▶ _WORK TO COMPLETE_:
Rewrite the entries below as a numbered list, leaving out any blank lines. Omit the pictures from your list.

▶ _EXTRACTED MATERIAL_:
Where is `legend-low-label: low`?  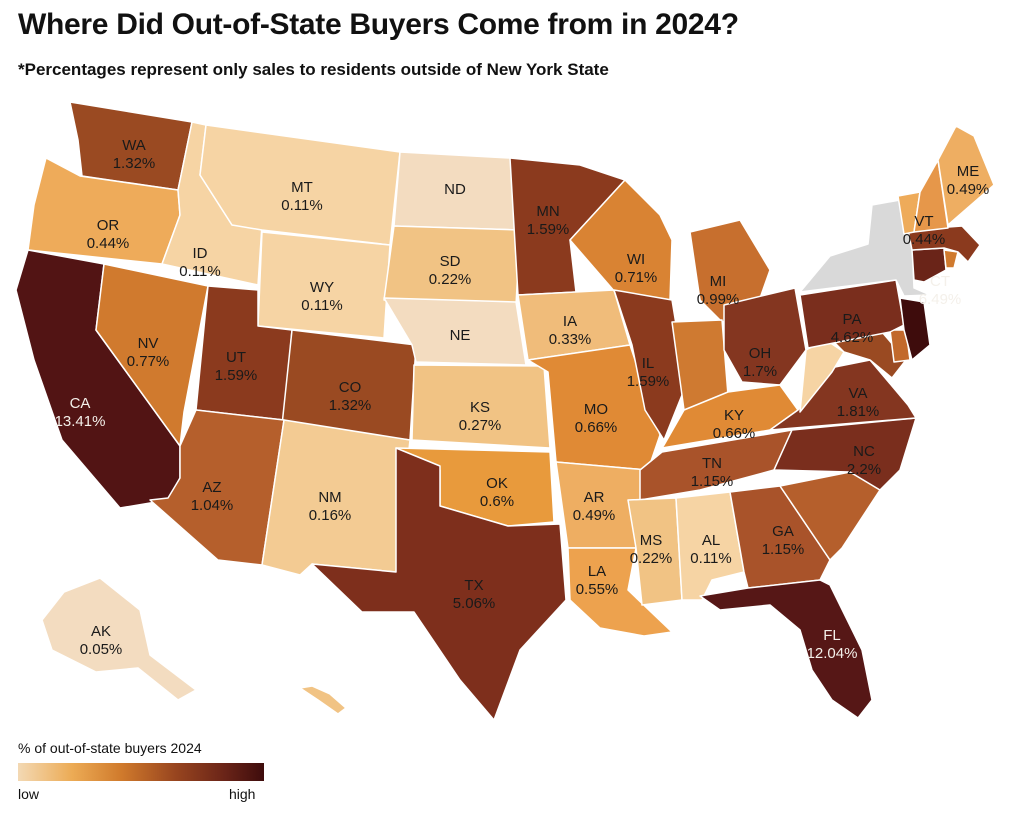
legend-low-label: low is located at coordinates (29, 794).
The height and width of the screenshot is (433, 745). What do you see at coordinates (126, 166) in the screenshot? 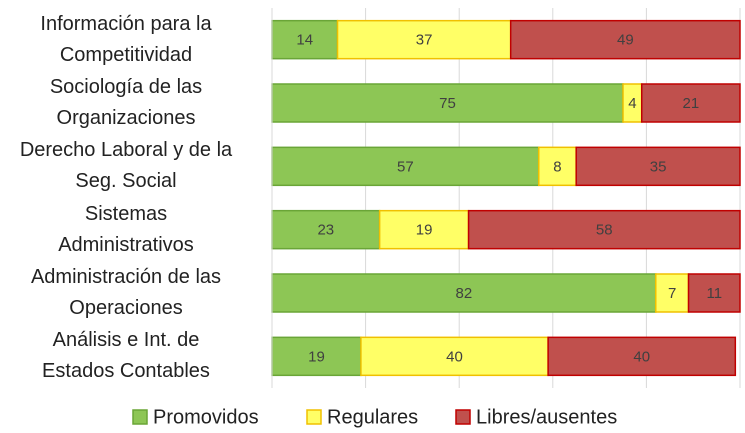
I see `category-label: Derecho Laboral y de la Seg. Social` at bounding box center [126, 166].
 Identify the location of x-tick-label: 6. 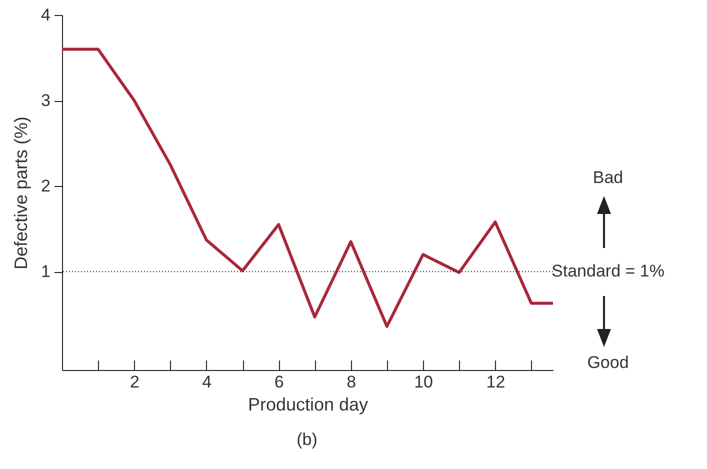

▶ _ANSWER FOR THIS EXERCISE_:
1. Where is `legend-low-label: low`?  
2. legend-low-label: low is located at coordinates (29, 794).
3. The height and width of the screenshot is (433, 745). What do you see at coordinates (126, 166) in the screenshot? 
4. I see `category-label: Derecho Laboral y de la Seg. Social` at bounding box center [126, 166].
5.  Identify the location of x-tick-label: 6. 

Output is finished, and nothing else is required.